Vision-language models (VLMs) rely on a shared visual-textual representation space to perform tasks such as zero-shot classification, image captioning, and visual question answering (VQA). While this shared space enables strong cross-task generalization, it may also introduce a common vulnerability: small visual perturbations can propagate through the shared embedding space and cause correlated semantic failures across tasks. This risk is particularly important in interactive and decision-support settings, yet it remains unclear whether VLMs are robust to highly constrained, sparse, and geometrically fixed perturbations. To address this question, we propose X-shaped Sparse Pixel Attack (XSPA), an imperceptible structured attack that restricts perturbations to two intersecting diagonal lines. Compared with dense perturbations or flexible localized patches, XSPA operates under a much stricter attack budget and thus provides a more stringent test of VLM robustness. Within this sparse support, XSPA jointly optimizes a classification objective, cross-task semantic guidance, and regularization on perturbation magnitude and along-line smoothness, inducing transferable misclassification as well as semantic drift in captioning and VQA while preserving visual subtlety. Under the default setting, XSPA modifies only about 1.76% of image pixels. Experiments on the COCO dataset show that XSPA consistently degrades performance across all three tasks. Zero-shot accuracy drops by 52.33 points on OpenAI CLIP ViT-L/14 and 67.00 points on OpenCLIP ViT-B/16, while GPT-4-evaluated caption consistency decreases by up to 58.60 points and VQA correctness by up to 44.38 points. These results suggest that even highly sparse and visually subtle perturbations with fixed geometric priors can substantially disrupt cross-task semantics in VLMs, revealing a notable robustness gap in current multimodal systems.

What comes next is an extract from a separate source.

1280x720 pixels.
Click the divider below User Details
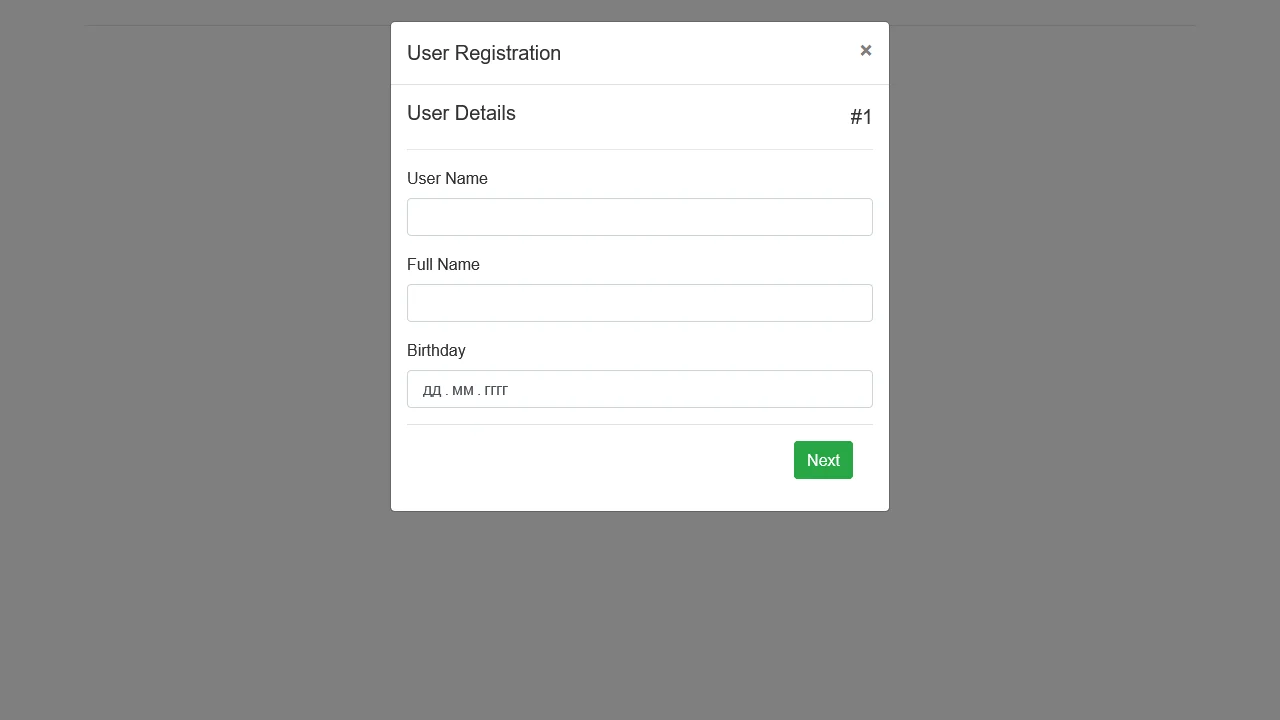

翻译：视觉-语言模型依赖共享的视觉-文本表示空间执行零样本分类、图像描述和视觉问答等任务。虽然共享空间赋予模型强大的跨任务泛化能力，但也可能引入共同脆弱性：细微的视觉扰动可通过共享嵌入空间传播，引发跨任务关联语义错误。该风险在人机交互及决策支持场景中尤为关键，但目前尚不明确视觉-语言模型在高约束、稀疏且几何固定的扰动下是否具备鲁棒性。针对此问题，我们提出X形稀疏像素攻击（XSPA），这是一种将扰动限制在两条交叉对角线上的不可感知结构化攻击方法。相较于密集扰动或灵活局部斑块攻击，XSPA在更严格的攻击预算下运行，从而更严苛地检验视觉-语言模型的鲁棒性。在该稀疏支撑域内，XSPA联合优化分类目标、跨任务语义引导及扰动幅度与沿线平滑度的正则化项，在保持视觉隐蔽性的同时诱发可迁移性错误分类，以及图像描述和视觉问答任务中的语义漂移。默认设置下，XSPA仅修改约1.76%的图像像素。在COCO数据集上的实验表明，XSPA持续降低三项任务性能：零样本准确率在OpenAI CLIP ViT-L/14上下降52.33个百分点，在OpenCLIP ViT-B/16上下降67.00个百分点；GPT-4评估的图像描述一致性最高下降58.60个百分点，视觉问答正确率最高下降44.38个百分点。这些结果揭示，即使采用固定几何先验的高度稀疏、视觉隐蔽性扰动，仍能显著破坏视觉-语言模型的跨任务语义一致性，凸显当前多模态系统存在显著的鲁棒性缺口。